## YOUR GOAL
In the entries below, count each line where "Open" appears. Give the total and nothing more.

## GIVEN RECORDS
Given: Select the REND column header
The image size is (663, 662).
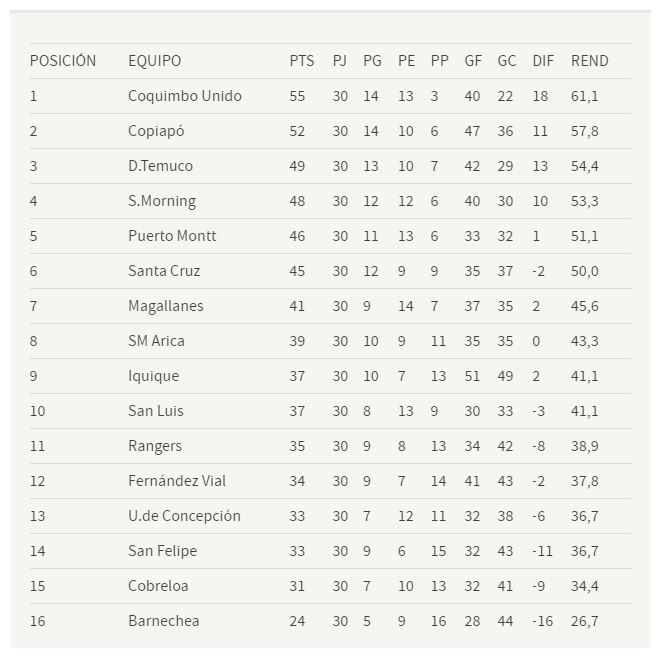Looking at the screenshot, I should click(x=589, y=61).
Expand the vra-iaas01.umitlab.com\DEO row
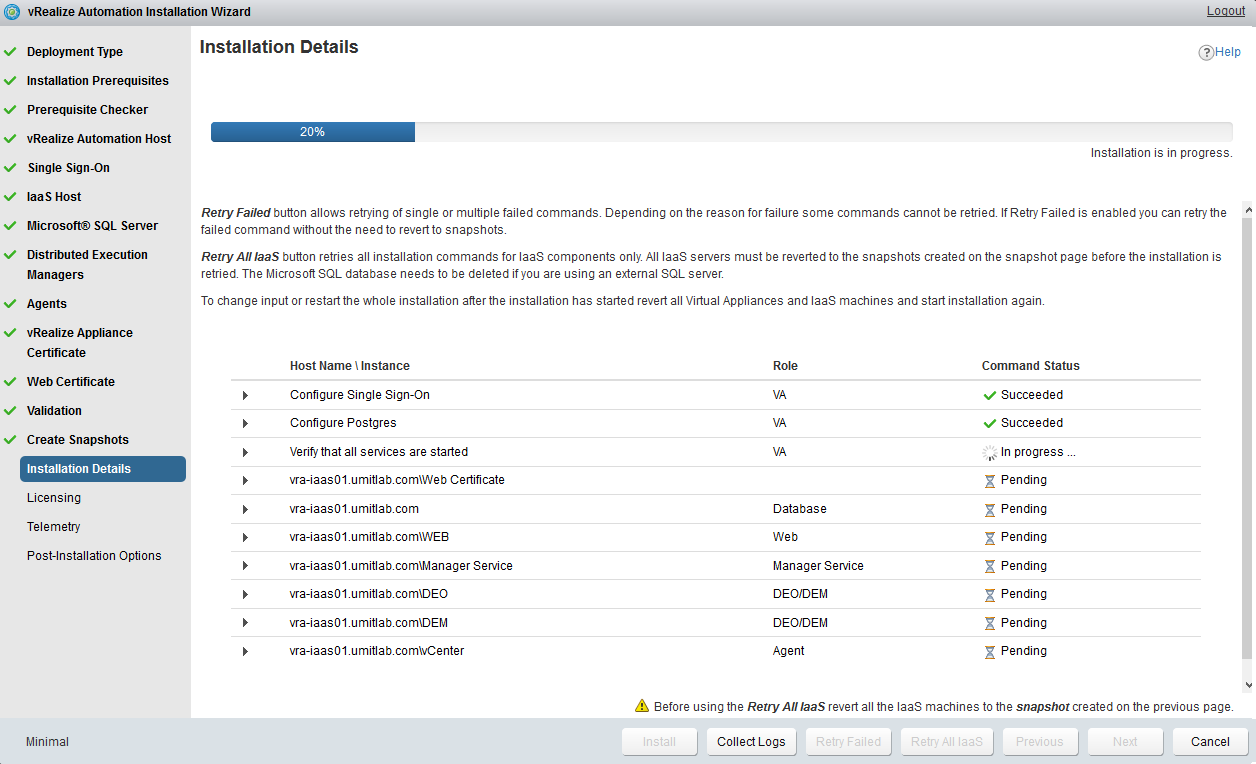This screenshot has height=764, width=1256. click(x=245, y=595)
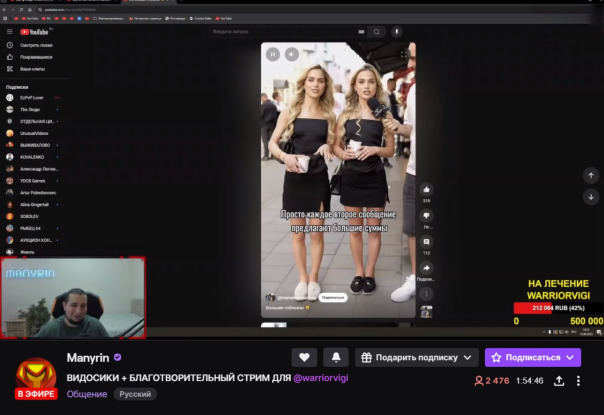This screenshot has width=604, height=415.
Task: Pause the YouTube Shorts video
Action: pos(273,54)
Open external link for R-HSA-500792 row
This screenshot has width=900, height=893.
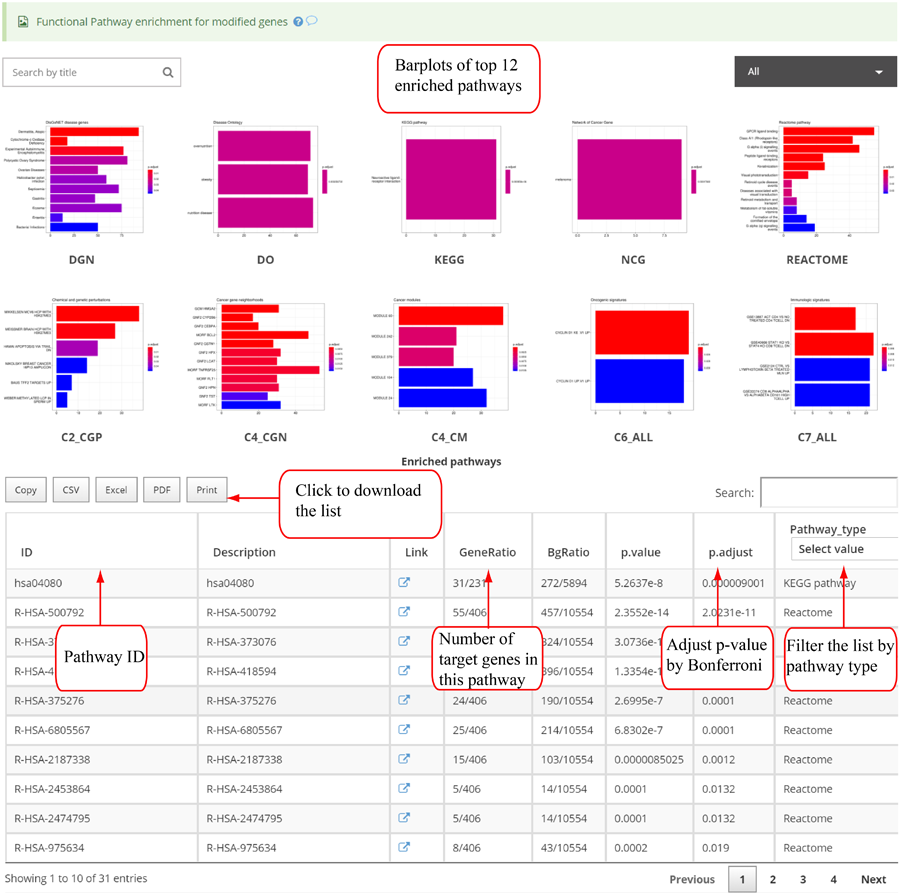pos(405,612)

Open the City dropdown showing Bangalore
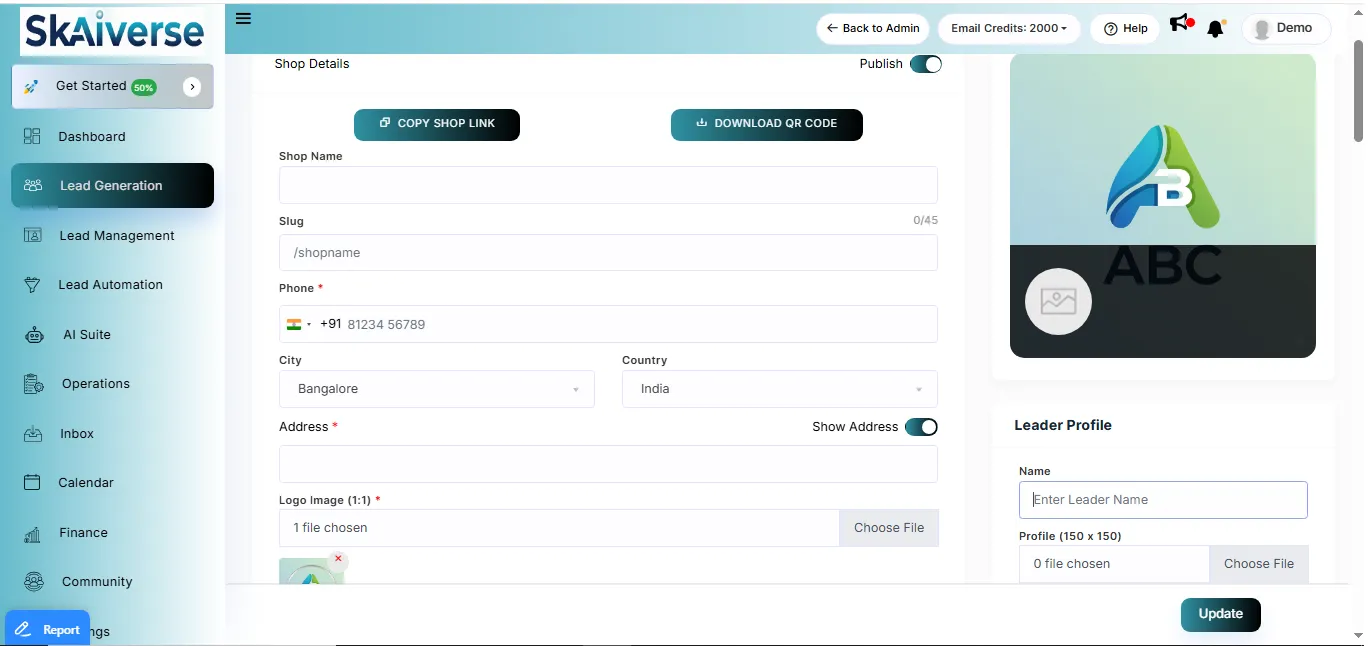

## EXERCISE OUTPUT
2